§ Page extract:
>> Start
Section 10(b)(1) is intended to avoid "an excess of
concentration and bigness" while preserving the
"opportunities for economies of scale, the elimination of
duplicate facilities and activities, the sharing of
production capacity and reserves and generally more
efficient operations" afforded by the coordination of local
utilities into an integrated system. AMERICAN ELECTRIC
POWER CO., 46 S.E.C. 1299, 1309 (1978). In applying Section
10(b)(1) to utility acquisitions, the Commission must
determine whether the acquisition will create "the type of
structures and combinations at which the Act was
specifically directed." VERMONT YANKEE NUCLEAR CORP., 43
S.E.C. 693, 700 (1968).
In the March Order, the Commission found that the
Vectren system did not involve "the concentration of control
of public utility companies, of a kind or to an extent
detrimental to the public interest or the interests of
investors or consumers." The proposed Transactions will not
affect the scope or provision of services in Indiana. While
the acquisition of the DP&L Assets will result in
subsidiaries of Vectren (Indiana Gas and OhioCo) owning a
gas utility system in Ohio, it must be noted that Vectren
will serve approximately 308,000 customers, only
approximately 9% of the total natural gas customers in Ohio.
>> End
§ Recorded data:
>> Start
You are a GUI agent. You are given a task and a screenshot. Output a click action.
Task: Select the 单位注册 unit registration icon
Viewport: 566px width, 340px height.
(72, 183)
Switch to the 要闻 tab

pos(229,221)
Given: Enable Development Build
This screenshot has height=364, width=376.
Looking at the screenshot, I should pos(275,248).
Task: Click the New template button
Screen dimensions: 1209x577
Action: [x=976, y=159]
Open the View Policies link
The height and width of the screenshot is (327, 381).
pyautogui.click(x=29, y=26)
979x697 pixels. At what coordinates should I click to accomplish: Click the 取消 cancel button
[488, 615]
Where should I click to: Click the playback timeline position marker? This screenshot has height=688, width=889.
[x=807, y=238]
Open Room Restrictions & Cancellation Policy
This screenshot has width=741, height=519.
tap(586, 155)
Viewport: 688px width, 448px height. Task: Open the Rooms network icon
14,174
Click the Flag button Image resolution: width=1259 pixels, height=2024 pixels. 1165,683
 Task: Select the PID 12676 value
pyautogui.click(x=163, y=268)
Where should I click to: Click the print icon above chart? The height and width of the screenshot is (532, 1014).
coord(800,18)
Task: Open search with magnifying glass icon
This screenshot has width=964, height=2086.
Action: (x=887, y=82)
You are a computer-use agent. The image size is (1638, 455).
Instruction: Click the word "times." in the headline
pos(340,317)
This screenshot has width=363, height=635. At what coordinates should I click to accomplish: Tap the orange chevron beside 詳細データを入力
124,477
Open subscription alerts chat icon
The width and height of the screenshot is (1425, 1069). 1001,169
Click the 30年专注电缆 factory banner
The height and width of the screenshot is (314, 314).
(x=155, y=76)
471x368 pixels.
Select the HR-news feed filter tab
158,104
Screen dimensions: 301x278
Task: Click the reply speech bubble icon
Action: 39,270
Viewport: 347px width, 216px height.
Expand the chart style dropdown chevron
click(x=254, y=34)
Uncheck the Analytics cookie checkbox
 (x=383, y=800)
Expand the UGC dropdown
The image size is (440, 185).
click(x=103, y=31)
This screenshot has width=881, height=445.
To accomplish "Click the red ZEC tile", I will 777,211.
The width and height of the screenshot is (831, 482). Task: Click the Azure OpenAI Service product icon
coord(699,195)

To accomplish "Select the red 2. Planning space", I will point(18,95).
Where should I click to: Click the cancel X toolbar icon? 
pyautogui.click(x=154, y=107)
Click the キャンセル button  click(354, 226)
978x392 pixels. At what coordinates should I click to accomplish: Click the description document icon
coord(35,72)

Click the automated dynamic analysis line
>> End
§ Problems:
1. According to the passage on Vectren's acquisition of the DP&L Assets, what share of Ohio's total natural gas customers will Vectren serve?
2. Carry the passage on Vectren's acquisition of the DP&L Assets forward from its last sentence.

§ Per-task outputs:
1. Approximately 9%

2.
In the combined region of Indiana and Ohio, Vectren's
utility companies will serve only approximately 19% of
natural gas customers. In comparison to those of other
utilities, Vectren's presence will not threaten competition.
The competitive effects of the proposed
Transactions will also be considered by other regulators.
SEE, E.G., NORTHEAST UTILITIES, Holding Co. Act Release No.
25221 (Dec. 21, 1990) (finding that "antitrust ramifications
of an acquisition must be considered in light of the fact
that public utilities are regulated monopolies and that
federal and state administrative agencies regulate the rates
charged consumers"). The creation of the Intermediate
Holding Company is subject to approval under Section 203 of
the Federal Power Act. Notification and Report Forms have
been filed with the Department of Justice and Federal Trade
Commission pursuant to the Hart-Scott-Rodino Antitrust
Improvements Act of 1976, 15 U.S.C. 1311 et seq. (1996),
describing the competitive impact of the acquisition of the
For these reasons, the proposed Transactions will
not "tend toward interlocking relations or the concentration
of control" of public utility companies, of a kind or to the
extent detrimental to the public interest or the interests
of investors or customers within the meaning of Section
2. Section 10(b)(2)
Section 10(b)(2) requires the Commission to
determine whether the consideration Vectren will give DP&L
for the gas assets is reasonable and whether it bears a fair
relation to investment in and earning capacity of the
utility assets being acquired. The determination of the
acquiror of the DP&L Assets was made as a result of an
auction process conducted by an investment banking firm.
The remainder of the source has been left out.